In a new study funded by the Minnesota Department of Transportation, engineers are trying to ensure that new culverts do not degrade the habitat of an endangered fish in southern Minnesota.
The state has already researched how to better accommodate fish passage at river and stream crossings. Now it is looking at design guidelines for culverts that specifically impact the Topeka shiner, a small endangered fish found in five Midwestern states.
In Minnesota, the Topeka shiner is known to live in at least 57 streams, totaling 605 miles, within the Big Sioux and Rock River watersheds.
“The Topeka shiner is reported to have been erased from about 50 percent of its historic range in Iowa and much of its range in Minnesota, which is why Minnesota is so intent on doing what it can to help this fish thrive here,” said Alan Rindels, MnDOT’s project coordinator for the research.
The Topeka shiner is endangered due to the degradation of stream habitat, stream channelization, non-native predatory fishes and construction within waterways.
Culverts might impede the passage of this small minnow for a number of reasons, including that they might be too long, lack sufficient depth or carry water too fast.
In addition, long culverts block sunlight, which possibly discourages fish from swimming through.
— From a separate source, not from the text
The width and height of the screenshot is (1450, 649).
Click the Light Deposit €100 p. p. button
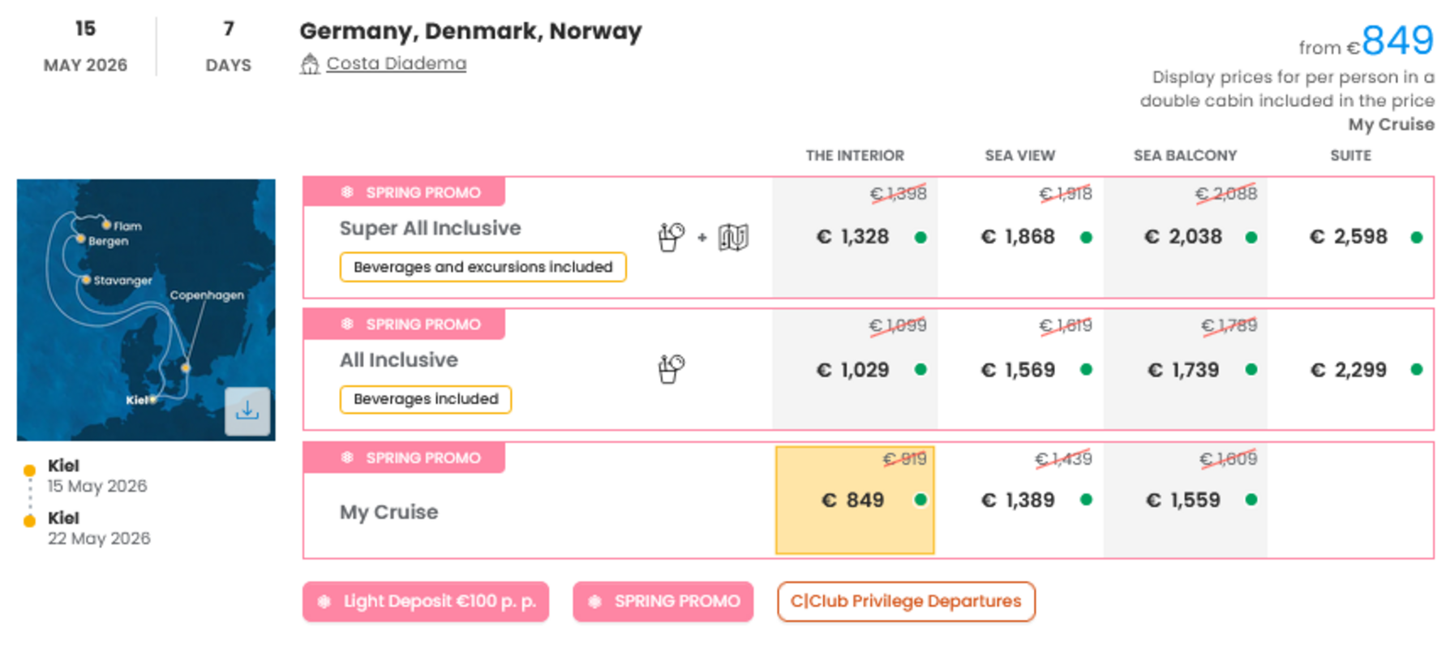click(x=426, y=602)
Typically, older culverts are replaced with longer culverts to improve road safety and minimize maintenance costs. To eliminate or minimize impacts to the Topeka shiner, the state is trying to determine if light mitigation strategies are necessary.
Researchers from the University of Minnesota’s St. Anthony Falls Research Laboratory will monitor a newly installed culvert (110 feet in length) and a few other culverts in critical Topeka shiner habitat streams during spawning and fall movement.
Additionally, a laboratory-based light manipulation experiment will examine the behavior of the warm-water fish when presented with a dark culvert.
Guidelines for culvert design in Topeka shiner habitat will be developed based on these results, as well as examples from neighboring states. The state is also collaborating with the U.S. Fish and Wildlife Service and affected Minnesota counties.
- Current research: Culvert Length and Interior Lighting Impacts to Topeka Shiner Passage (PDF, 271 KB, 1 page)
- Previous report: Accommodating Fish Passage at River Crossings (PDF, 781 KB, 2 page)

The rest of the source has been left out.